In [None]:
from __future__ import print_function
%matplotlib inline

Attribution: 

   * Most material is adapted from the [PyTorch Deep Learning 60 min Blitz](http://pytorch.org/tutorials/beginner/deep_learning_60min_blitz.html)


# Autograd: automatic differentiation

Central to all neural networks in PyTorch is the ``autograd`` package. Let’s first briefly visit this, and we will then go to training our first neural network.


The ``autograd`` package provides automatic differentiation for all operations on Tensors. It is a define-by-run framework, which means that your backprop is defined by how your code is run, and that every single iteration can be
different. This is very different than automatic differentiation in [Theano](http://deeplearning.net/software/theano/) or [TensorFlow](https://www.tensorflow.org/).

Let us see this in more simple terms with some examples.

## Variable

``autograd.Variable`` is the central class of the package. It wraps a Tensor, and supports nearly all of operations defined on it. Once you finish your computation you can call ``.backward()`` and have all the gradients computed automatically.

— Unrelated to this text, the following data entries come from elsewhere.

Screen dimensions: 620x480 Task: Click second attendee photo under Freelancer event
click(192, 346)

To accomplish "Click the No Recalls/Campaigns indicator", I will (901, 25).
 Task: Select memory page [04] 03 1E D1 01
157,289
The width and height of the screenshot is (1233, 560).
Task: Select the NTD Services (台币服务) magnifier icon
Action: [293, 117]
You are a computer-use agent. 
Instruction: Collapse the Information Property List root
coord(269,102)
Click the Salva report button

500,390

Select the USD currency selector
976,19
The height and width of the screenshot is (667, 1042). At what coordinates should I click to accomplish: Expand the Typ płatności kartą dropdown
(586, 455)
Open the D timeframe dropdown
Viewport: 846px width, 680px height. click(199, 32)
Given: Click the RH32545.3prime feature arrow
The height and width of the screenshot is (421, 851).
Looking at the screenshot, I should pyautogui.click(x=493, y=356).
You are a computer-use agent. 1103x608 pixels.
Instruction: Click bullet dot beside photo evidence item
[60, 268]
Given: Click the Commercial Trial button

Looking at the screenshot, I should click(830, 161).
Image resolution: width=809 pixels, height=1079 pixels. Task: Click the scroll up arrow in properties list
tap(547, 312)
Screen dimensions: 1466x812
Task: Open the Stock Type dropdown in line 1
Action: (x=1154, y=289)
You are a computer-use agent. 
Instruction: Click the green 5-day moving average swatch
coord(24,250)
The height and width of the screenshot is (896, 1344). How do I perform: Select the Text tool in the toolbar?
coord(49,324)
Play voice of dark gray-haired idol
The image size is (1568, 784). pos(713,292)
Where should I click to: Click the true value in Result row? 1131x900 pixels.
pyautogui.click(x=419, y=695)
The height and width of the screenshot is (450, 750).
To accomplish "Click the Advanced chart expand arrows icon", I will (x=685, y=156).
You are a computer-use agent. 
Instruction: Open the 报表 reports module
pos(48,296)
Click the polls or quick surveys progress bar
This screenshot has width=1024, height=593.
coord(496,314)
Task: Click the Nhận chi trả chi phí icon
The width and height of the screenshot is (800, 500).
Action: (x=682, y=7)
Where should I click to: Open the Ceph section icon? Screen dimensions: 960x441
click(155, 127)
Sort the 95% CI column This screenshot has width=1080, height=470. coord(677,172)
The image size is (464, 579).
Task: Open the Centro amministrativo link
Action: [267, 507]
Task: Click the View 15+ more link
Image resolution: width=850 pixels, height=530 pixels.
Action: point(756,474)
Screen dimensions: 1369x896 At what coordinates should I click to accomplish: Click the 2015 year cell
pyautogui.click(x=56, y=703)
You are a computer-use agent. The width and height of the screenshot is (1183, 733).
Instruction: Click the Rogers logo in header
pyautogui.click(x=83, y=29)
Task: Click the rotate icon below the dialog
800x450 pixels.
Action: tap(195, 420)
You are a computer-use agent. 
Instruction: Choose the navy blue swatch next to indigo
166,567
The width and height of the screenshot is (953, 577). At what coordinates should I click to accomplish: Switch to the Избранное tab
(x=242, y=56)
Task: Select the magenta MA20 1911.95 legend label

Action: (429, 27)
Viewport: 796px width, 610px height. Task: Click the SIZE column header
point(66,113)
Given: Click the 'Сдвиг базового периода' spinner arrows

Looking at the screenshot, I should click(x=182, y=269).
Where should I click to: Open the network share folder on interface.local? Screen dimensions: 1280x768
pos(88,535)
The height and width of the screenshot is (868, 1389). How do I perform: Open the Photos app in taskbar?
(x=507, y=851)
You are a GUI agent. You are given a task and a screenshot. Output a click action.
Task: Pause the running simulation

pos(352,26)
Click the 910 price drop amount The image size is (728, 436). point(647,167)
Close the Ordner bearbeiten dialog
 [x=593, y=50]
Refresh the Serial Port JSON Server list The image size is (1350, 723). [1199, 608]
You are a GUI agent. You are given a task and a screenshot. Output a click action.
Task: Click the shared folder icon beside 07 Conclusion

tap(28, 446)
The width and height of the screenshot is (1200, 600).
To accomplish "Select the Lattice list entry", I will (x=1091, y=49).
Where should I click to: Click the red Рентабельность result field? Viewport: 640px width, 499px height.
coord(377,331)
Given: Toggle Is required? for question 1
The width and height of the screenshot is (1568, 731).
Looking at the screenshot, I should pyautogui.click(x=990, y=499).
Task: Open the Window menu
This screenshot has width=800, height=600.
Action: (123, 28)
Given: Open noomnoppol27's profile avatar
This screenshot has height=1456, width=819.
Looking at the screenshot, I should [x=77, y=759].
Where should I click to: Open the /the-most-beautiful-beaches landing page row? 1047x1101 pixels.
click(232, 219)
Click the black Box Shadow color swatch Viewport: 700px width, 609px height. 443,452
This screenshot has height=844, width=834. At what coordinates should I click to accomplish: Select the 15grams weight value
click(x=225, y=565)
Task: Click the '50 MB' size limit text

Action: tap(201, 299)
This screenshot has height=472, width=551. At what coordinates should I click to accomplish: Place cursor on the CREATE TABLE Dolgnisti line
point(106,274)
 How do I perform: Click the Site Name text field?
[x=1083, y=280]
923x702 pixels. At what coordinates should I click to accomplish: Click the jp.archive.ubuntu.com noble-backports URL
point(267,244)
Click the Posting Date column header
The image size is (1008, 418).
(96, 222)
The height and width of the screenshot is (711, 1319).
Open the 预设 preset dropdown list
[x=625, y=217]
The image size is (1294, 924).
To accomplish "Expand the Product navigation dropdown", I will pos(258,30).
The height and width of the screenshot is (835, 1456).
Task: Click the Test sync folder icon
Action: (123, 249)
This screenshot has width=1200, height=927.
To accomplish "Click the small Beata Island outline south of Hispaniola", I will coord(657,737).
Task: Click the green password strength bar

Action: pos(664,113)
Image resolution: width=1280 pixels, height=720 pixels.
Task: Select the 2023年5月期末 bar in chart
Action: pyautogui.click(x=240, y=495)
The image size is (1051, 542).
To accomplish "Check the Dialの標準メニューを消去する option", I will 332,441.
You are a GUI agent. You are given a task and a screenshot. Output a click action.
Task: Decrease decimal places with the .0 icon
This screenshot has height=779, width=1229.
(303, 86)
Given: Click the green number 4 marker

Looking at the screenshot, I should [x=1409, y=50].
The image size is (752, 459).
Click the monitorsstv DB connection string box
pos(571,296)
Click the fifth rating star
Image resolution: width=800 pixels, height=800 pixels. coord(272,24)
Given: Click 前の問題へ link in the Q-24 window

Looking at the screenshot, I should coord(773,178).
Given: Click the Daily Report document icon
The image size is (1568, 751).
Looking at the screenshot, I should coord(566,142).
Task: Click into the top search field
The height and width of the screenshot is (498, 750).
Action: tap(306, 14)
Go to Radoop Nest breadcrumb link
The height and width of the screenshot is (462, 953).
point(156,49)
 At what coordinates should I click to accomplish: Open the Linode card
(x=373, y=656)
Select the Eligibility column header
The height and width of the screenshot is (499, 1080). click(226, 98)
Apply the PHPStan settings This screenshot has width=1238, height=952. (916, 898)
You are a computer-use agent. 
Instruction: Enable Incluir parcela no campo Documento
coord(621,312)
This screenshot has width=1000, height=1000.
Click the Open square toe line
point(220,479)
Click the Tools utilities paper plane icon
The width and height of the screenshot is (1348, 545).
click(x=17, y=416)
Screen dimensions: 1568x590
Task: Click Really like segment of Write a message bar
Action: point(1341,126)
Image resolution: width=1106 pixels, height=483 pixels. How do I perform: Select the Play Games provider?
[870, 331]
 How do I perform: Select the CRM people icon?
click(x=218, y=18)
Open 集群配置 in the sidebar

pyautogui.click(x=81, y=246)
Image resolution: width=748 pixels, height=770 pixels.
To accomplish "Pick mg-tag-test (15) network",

You can access the raw tensor through the ``.data`` attribute, while the gradient w.r.t. this variable is accumulated into ``.grad``.

![Variable](images/8/Variable.png)

There’s one more class which is very important for autograd implementation - a ``Function``.

``Variable`` and ``Function`` are interconnected and build up an acyclic graph, that encodes a complete history of computation. Each variable has a ``.grad_fn`` attribute that references a ``Function`` that has created the ``Variable`` (except for Variables created by the user - their ``grad_fn`` is ``None``).

If you want to compute the derivatives, you can call ``.backward()`` on a ``Variable``. 


The `backward` function receives the gradient of the output Tensors with respect to some scalar value, and computes the gradient of the input Tensors with respect to that same scalar value. 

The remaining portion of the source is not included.